--- Start RECORDED DATA ---

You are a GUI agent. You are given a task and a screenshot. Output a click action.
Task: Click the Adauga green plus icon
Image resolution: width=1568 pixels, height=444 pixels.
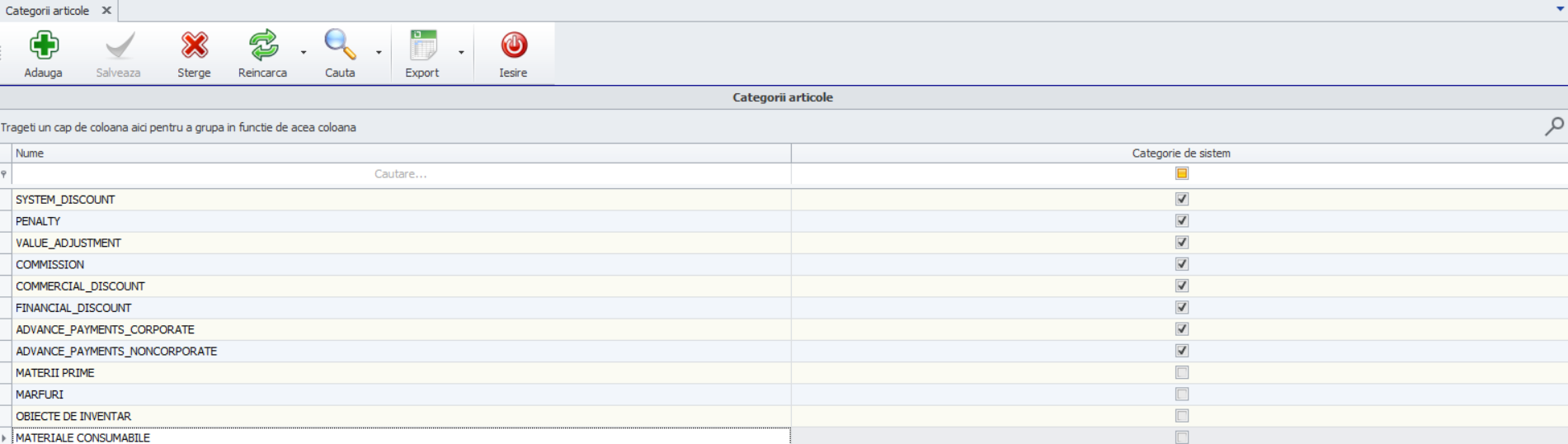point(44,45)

--- End RECORDED DATA ---
--- Start RECORDED DATA ---

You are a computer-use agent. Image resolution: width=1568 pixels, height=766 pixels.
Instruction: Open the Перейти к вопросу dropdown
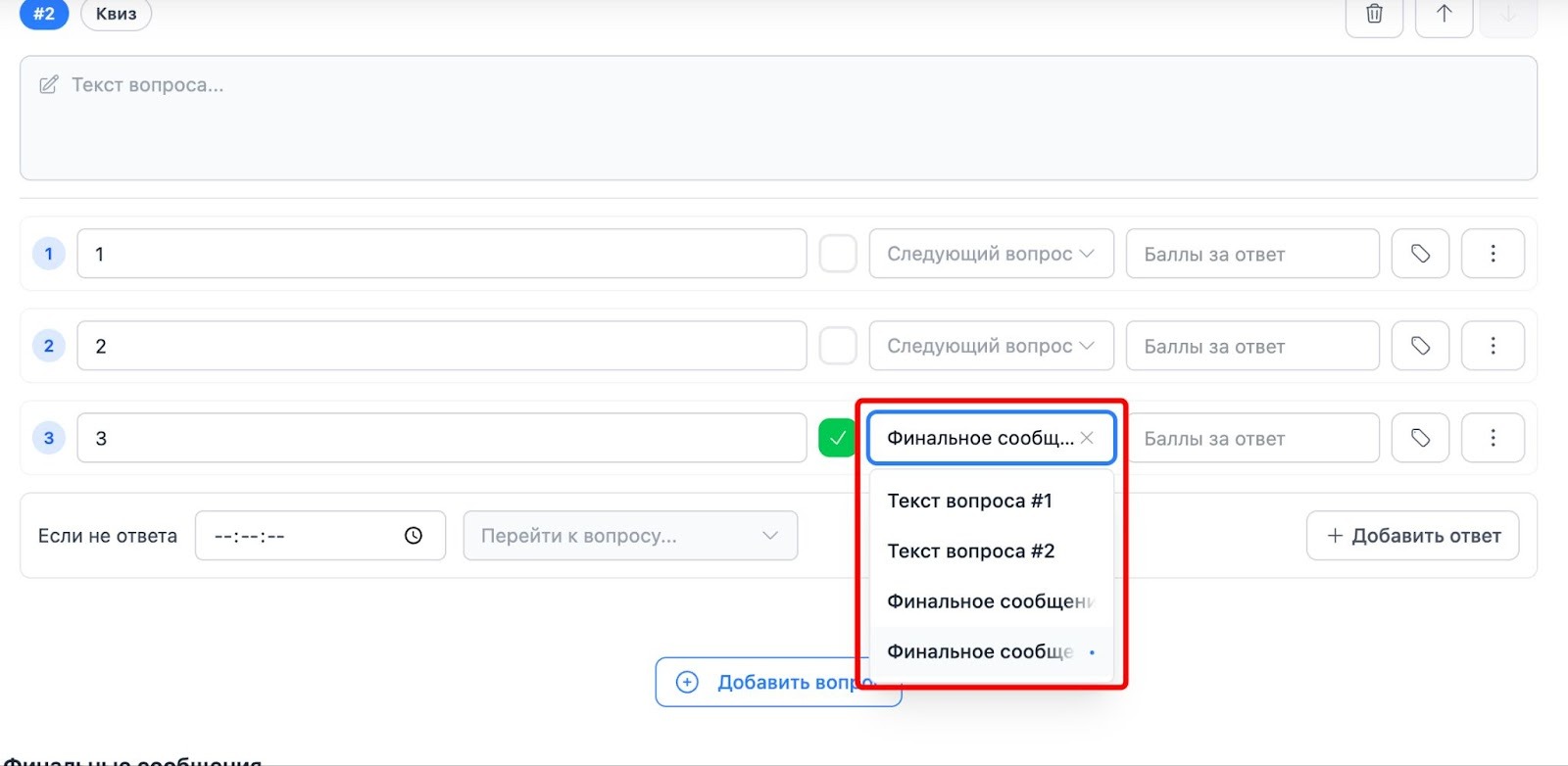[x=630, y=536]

--- End RECORDED DATA ---
--- Start RECORDED DATA ---

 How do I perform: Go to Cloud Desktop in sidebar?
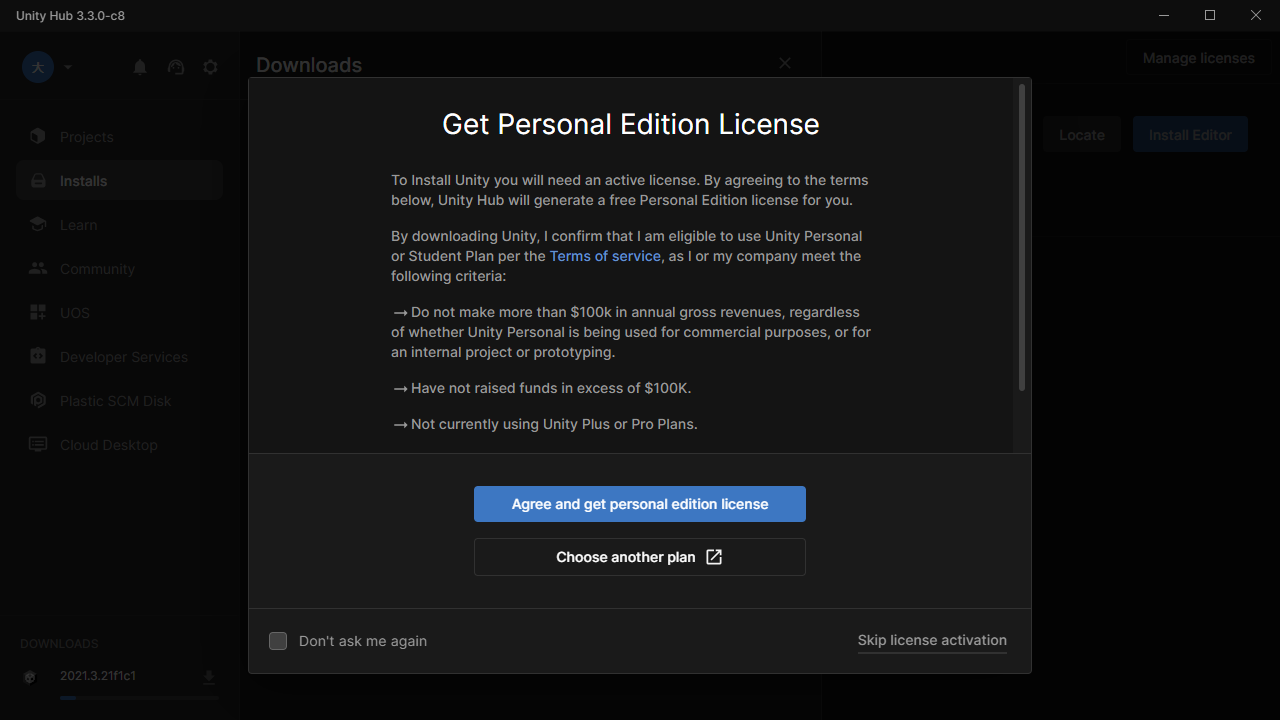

--- End RECORDED DATA ---

Repeat the lines starting with the line with "You are a GUI" and going on through the line with "point(44,45)", both included, leaving the pictures out.

You are a GUI agent. You are given a task and a screenshot. Output a click action.
Task: Click the Adauga green plus icon
Image resolution: width=1568 pixels, height=444 pixels.
point(44,45)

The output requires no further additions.